The second largest Christian group is the Eastern Orthodox that constitute at least 9% of the population. The church exists in many parts of the Arab world and Eastern Orthodox Christians have often been noted for pan-Arab or pan-Syrian leanings; it has had less dealings with Western countries than the Maronites. The Eastern Orthodox Lebanese Christians have a long and continuous association with Eastern Orthodox European countries like Greece, Cyprus, Russia, Ukraine, Bulgaria, Serbia and Romania. The Deputy Speaker of Parliament and the deputy Prime Minister are reserved for Eastern Orthodox Christians.
The Melkite Catholics are thought to constitute about 6% of the population.
The Protestants are thought to constitute about 1% of the population.
The remaining Christian churches are thought to constitute another 5% of the population (Roman Catholics, Armenian Apostolic, Armenian Catholic, Syriac Orthodox, Syriac Catholic, and Assyrians.)
Druze
The Druze constitute 5% of the population and can be found primarily in the rural, mountainous areas of Mount Lebanon and the Chouf District.
Traditionally, the Druze tended to prefer Syria over the West, but after the civil war and the emergence of Hezbollah, the Druze hold a powerful negativity towards Syria, Iran, and Hezbollah, and now the Druze strongly prefer to ally with the West. Even though the faith originally developed out of Ismaili Islam, most Druze do not identify as Muslims, and they do not accept the five pillars of Islam.
Other religions
Other religions account for only an estimated 0.3% of the population mainly foreign temporary workers, according to the CIA World Factbook. There remains a very small Jewish population, traditionally centered in Beirut. It has been larger: most Jews left the country after the Lebanese Civil War (1975–1990) as thousands of Lebanese did at that time.
Diaspora
Apart from the four and a half million citizens of Lebanon proper, there is a sizeable Lebanese diaspora. There are more Lebanese people living outside of Lebanon (over 4 million), than within (4.6 million citizens plus 1.5 million refugees). The majority of the diaspora population consists of Lebanese Christians; however, there are some who are Muslim. They trace their origin to several waves of Christian emigration, starting with the exodus that followed the 1860 Lebanon conflict in Ottoman Syria.

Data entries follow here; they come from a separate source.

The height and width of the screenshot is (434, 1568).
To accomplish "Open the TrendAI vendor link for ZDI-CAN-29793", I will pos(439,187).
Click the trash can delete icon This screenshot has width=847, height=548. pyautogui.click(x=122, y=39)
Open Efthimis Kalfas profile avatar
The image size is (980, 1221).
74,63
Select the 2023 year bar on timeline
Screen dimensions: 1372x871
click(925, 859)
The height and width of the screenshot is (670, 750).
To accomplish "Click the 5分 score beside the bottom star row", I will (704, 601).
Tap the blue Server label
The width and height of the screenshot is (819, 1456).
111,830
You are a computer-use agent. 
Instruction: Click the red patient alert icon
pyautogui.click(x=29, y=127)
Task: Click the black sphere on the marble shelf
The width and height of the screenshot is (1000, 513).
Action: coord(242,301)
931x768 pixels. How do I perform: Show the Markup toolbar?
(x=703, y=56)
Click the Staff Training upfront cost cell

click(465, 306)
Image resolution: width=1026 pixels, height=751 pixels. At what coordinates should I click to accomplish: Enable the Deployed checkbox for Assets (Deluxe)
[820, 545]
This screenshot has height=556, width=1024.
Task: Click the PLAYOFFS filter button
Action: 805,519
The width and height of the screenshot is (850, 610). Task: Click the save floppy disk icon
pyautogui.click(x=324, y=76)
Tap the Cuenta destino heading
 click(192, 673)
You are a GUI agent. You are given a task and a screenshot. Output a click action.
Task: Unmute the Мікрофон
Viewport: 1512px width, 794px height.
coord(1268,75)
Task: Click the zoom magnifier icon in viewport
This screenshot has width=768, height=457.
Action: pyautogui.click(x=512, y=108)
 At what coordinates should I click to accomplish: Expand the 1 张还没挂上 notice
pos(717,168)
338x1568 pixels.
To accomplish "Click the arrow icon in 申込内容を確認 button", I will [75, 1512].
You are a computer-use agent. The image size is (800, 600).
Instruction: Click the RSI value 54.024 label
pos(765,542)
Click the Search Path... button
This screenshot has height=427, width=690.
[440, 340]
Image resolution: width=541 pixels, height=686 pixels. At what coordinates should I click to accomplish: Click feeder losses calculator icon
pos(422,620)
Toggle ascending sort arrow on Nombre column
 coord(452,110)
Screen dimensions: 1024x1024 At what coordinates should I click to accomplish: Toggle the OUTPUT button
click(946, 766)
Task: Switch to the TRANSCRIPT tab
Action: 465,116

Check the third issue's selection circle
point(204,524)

Under the current Lebanese nationality law, diaspora Lebanese do not have an automatic right of return to Lebanon. Due to varying degrees of assimilation and high degree of interethnic marriages, most diaspora Lebanese have not passed on the Arabic language to their children, while still maintaining a Lebanese ethnic identity.
Many Lebanese families are economically and politically prominent in several Latin American countries (in 2007 Mexican Carlos Slim Helú, son of Lebanese immigrants, was determined to be the wealthiest man in the World by Fortune Magazine), and make up a substantial portion of the Lebanese American community in the United States. The largest Lebanese diaspora is located in Brazil, where about 6–7 million people have Lebanese descent (see Lebanese Brazilian). In Argentina, there is also a large Lebanese diaspora of approximately 1.5 million people having Lebanese descent. (see Lebanese Argentine). In Canada, there is also a large Lebanese diaspora of approximately 250,000-500,000 people having Lebanese descent. (see Lebanese Canadians).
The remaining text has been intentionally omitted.